West Bank Resistance will Unleash Attacks if Israel Goes Deeper into Gaza
Nasser Abu Aziz, a member of the militant Al-Aqsa Martyrs Brigades, climbs the stairs to his home in the Balata refugee camp in the West Bank town of Nablus. Palestinian radicals are rattling their sabres in Nablus, one of the most volatile cities in the West Bank, threatening to unleash untold violence if Israel moves deeper into Gaza.(AFP/Jaafar Nashtiyeh)
July 5, 2006
by Selim Saheb Ettaba
NABLUS, West Bank (AFP) -Palestinian radicals are rattling their sabres in Nablus, one of the most volatile cities in the West Bank, threatening to unleash untold violence if Israel moves deeper into Gaza.
His muscular torso squeezed into a tight green T-shirt emblazoned with the name of US rap star Eminem, Nasser Abu Aziz, a member of the militant Al-Aqsa Martyrs Brigades, flexes his biceps and brags about his strength.
"At the moment we are concentrating on the 1967 territories (the West Bank and Gaza Strip)," said Abu Aziz, 35, who lives in Nablus's Balata refugee camp, a black beret parked on his scalp.
He promotes himself as a resistance fighter involved in setting up Al-Aqsa, loosely affiliated to Palestinian president Mahmud Abbas's Fatah party, along with Nasser Qweis, the head of the faction in the occupied West Bank.

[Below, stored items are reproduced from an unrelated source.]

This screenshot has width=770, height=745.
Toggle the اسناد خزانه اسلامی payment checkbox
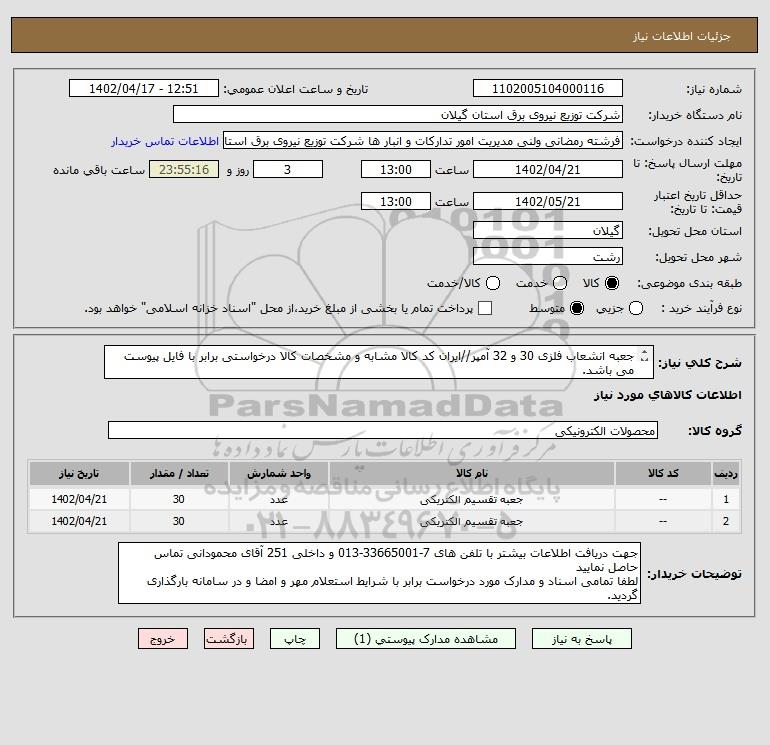pos(485,308)
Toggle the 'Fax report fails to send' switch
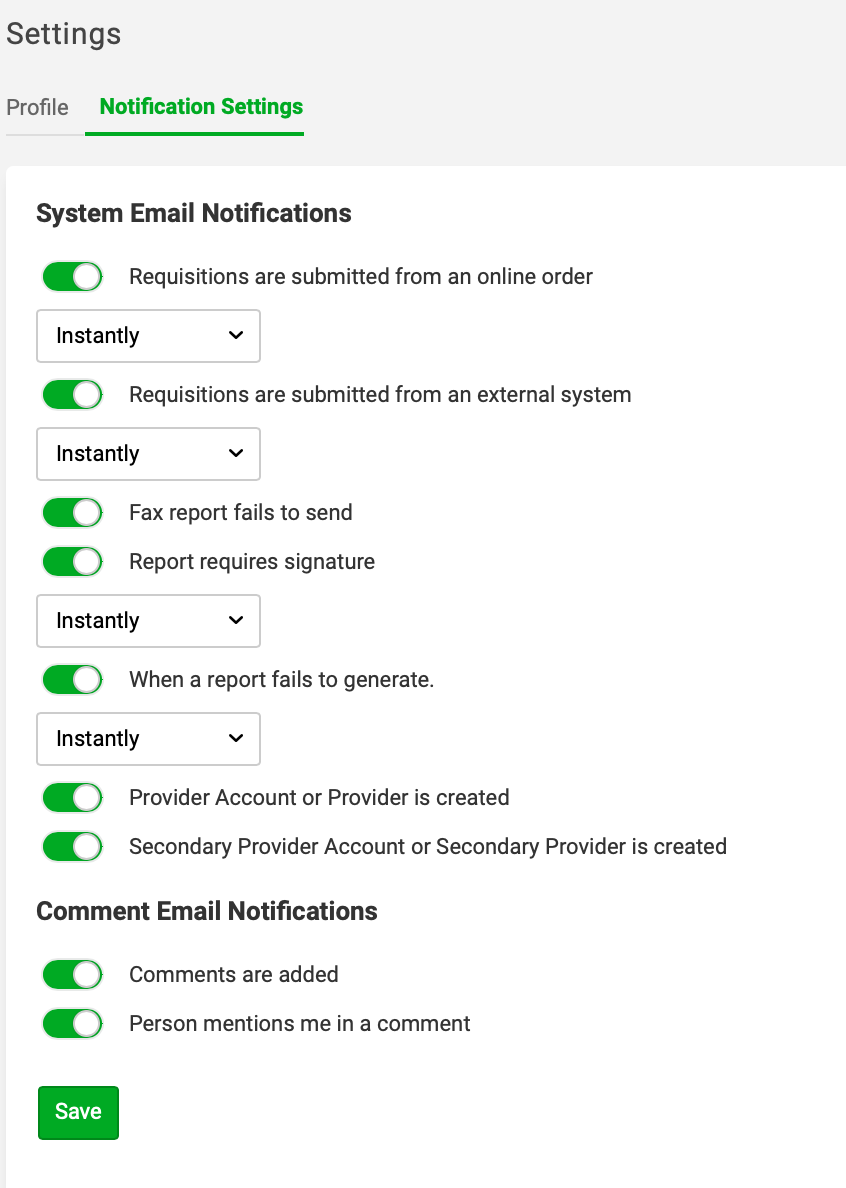The height and width of the screenshot is (1188, 846). coord(73,513)
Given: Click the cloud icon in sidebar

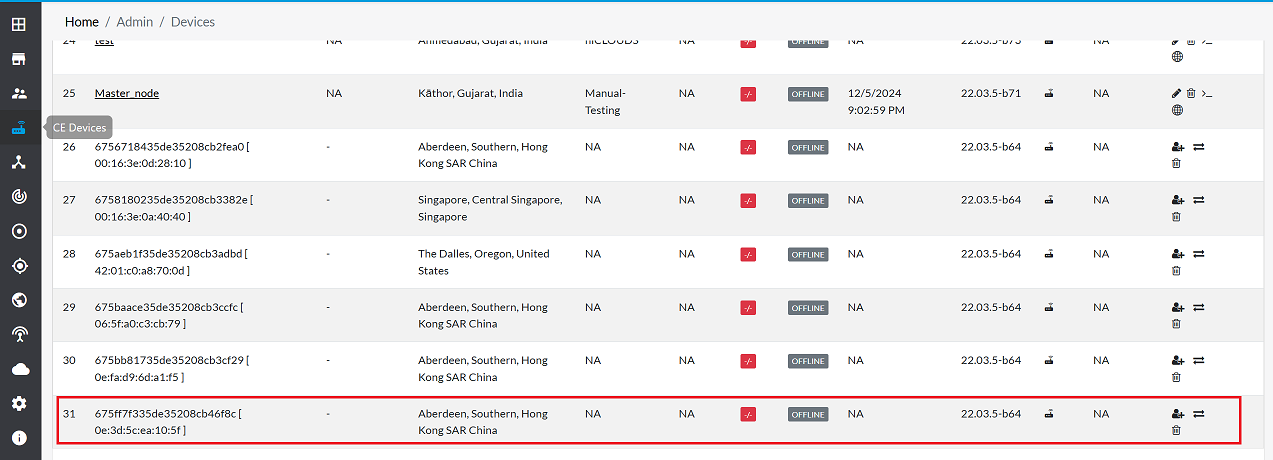Looking at the screenshot, I should 19,369.
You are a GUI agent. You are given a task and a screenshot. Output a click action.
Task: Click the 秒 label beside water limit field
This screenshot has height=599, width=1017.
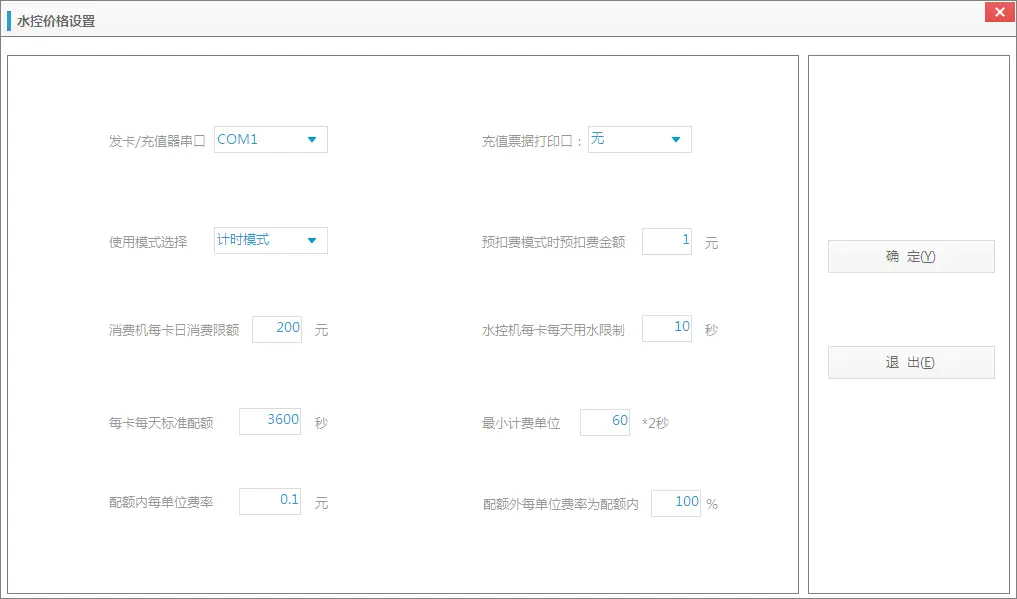[x=711, y=329]
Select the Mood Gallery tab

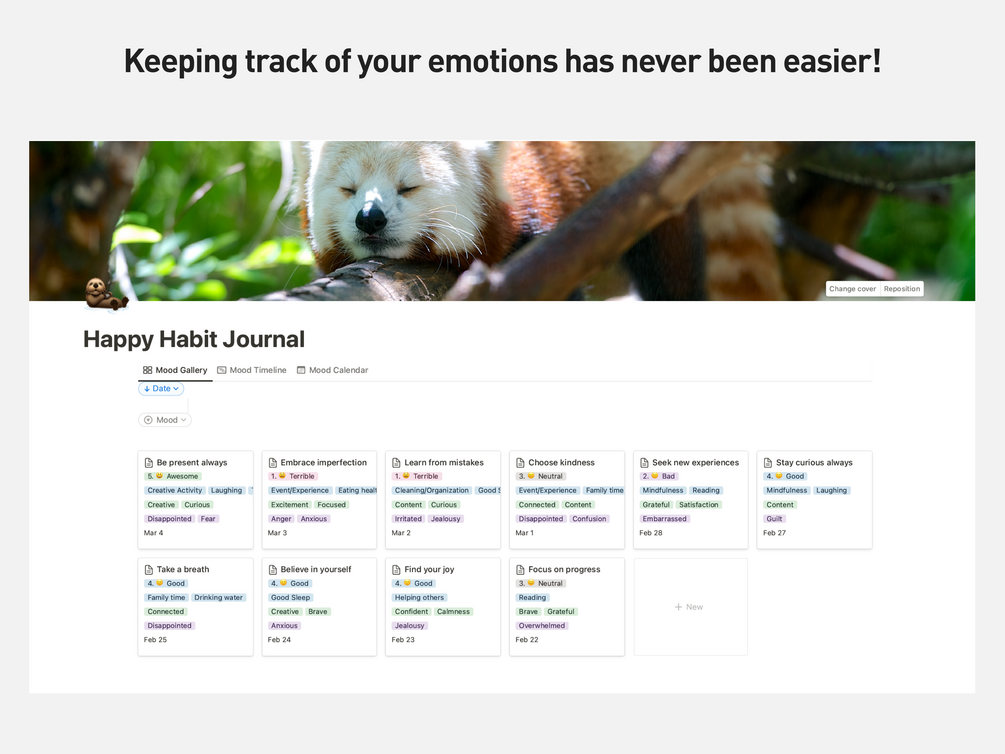175,370
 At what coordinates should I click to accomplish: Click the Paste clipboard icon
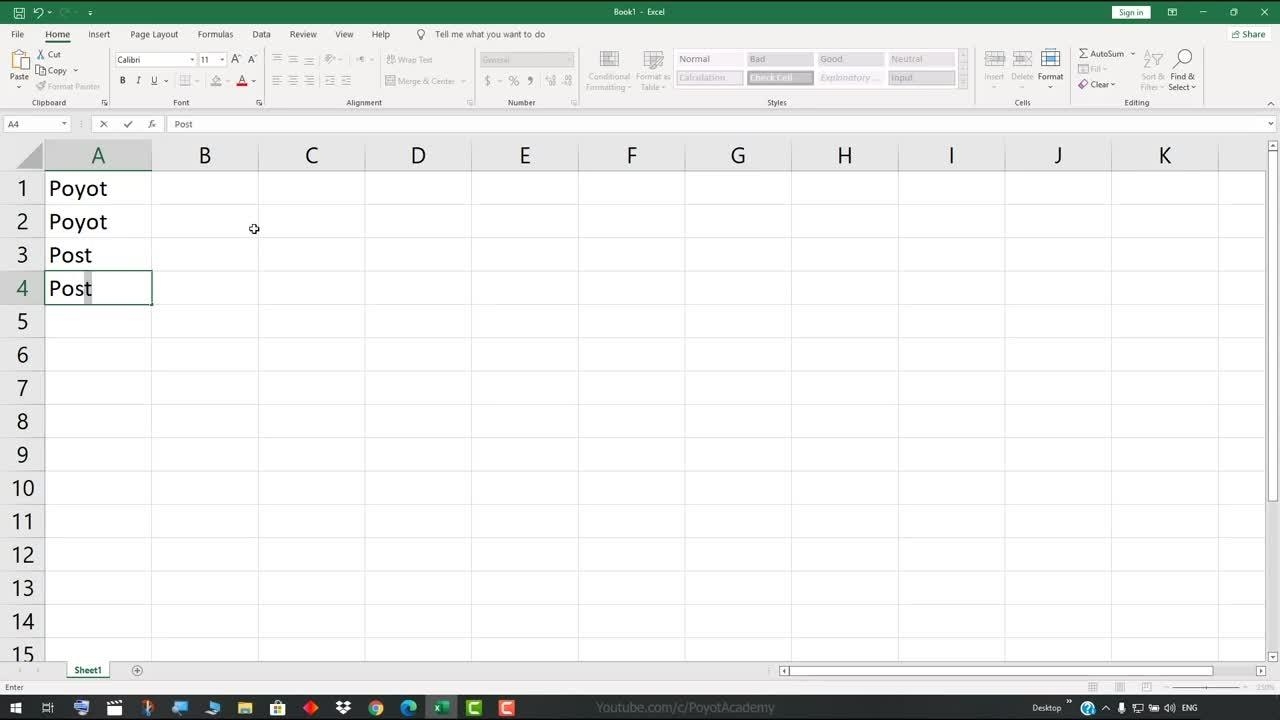[x=19, y=62]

Qweis was captured after Israel reoccupied Nablus in 2002. Today much of the city, the scene of some of the heaviest fighting since the second Palestinian intifada erupted in 2000, has been rebuilt after devastating Israeli raids.
"But if Israel launches a large deadly operation against our brothers in Gaza, we will strike deep inside the territories of 1948," said Abu Aziz, referring to borders of Israel drawn after the first Arab-Israeli war.
A national conciliation document, signed only last week by the principal Palestinian factions, calls for an end to all attacks inside Israel proper.
"We are in contact with Gaza, we liaise by telephone," said Abu Aziz.
"For example," adds 24-year-old Mohammed Qattani, "They tell us: 'Do something to alleviate the military pressure.'"
But both militants remain evasive when pressed on the nature of possible attacks and how they would infiltrate Israeli army checkpoints that strangle Nablus, the largest city in the occupied West Bank.
Nevertheless they are adamant that their city -- where armed groups maintain a strong if somewhat curtailed presence thanks to Israeli military operations -- it is still a force to be reckoned with.
"It's the town with the most number of wanted men. They call it the nerve centre of terrorism," said Abu Aziz, whose own name and that of Qattani feature on Israel's wanted lists.
"It's inconceivable we would abandon our brothers in Gaza to fight alone," said a former Hamas leader in Nablus, Tayssir Imran.
"If there is a massive Israeli military operation in the Gaza Strip, there will be a strong reaction in the entire West Bank and we will see the start of a third intifada," he said.
"Perhaps the different armed wings will launch operations to lessen the pressure," he suggested.
On Tuesday, after Israeli aircraft pounded Gaza for the seventh straight night in a bid to release an abducted soldier, an Al-Aqsa militant tried to bomb an Israeli convoy in the nearby West Bank town of Jenin and was killed.
The spiral of attacks continued overnight Tuesday with Israeli planes attacking the Palestinian interior ministry headquarters and a Hamas training camp in the Gaza Strip overnight.
The armed wing of the governing Hamas movement has threatened to resume attacks inside Israel after an 18-month truce, warning of a "sea of blood" should the military assault on Gaza not cease.
Installed in an ordinary apartment because his office was destroyed by the Israeli army, Nablus governor Said Abu Ali worries about the repercussions of a major deterioration on the already fragile Palestinian economy.
"The siege is two-fold: one surrounds the town blocking all entrances and a second the neighbouring villages. This is the only town in the West Bank completely shut off," said Abu Ali, complaining about rampant unemployment.
If there is no visible Israeli presence anywhere in Nablus, the army checkpoint of Hawarah on the city's southern approach is a constant reminder that occupation lives on in the West Bank.
Each Palestinian and each car is rigorously checked by helmeted and heavily armed soldiers. Drivers wait interminably to be waved through.
"There is a reaction in the West Bank to everything going on in Gaza. When there were internal problems in Gaza, with the rivalry between Hamas and Fatah, I tried to protect Nablus from that," Abu Ali said.
"But if there is a masive Israeli attack on Gaza, Nablus won't be able to keep well away," he sighed.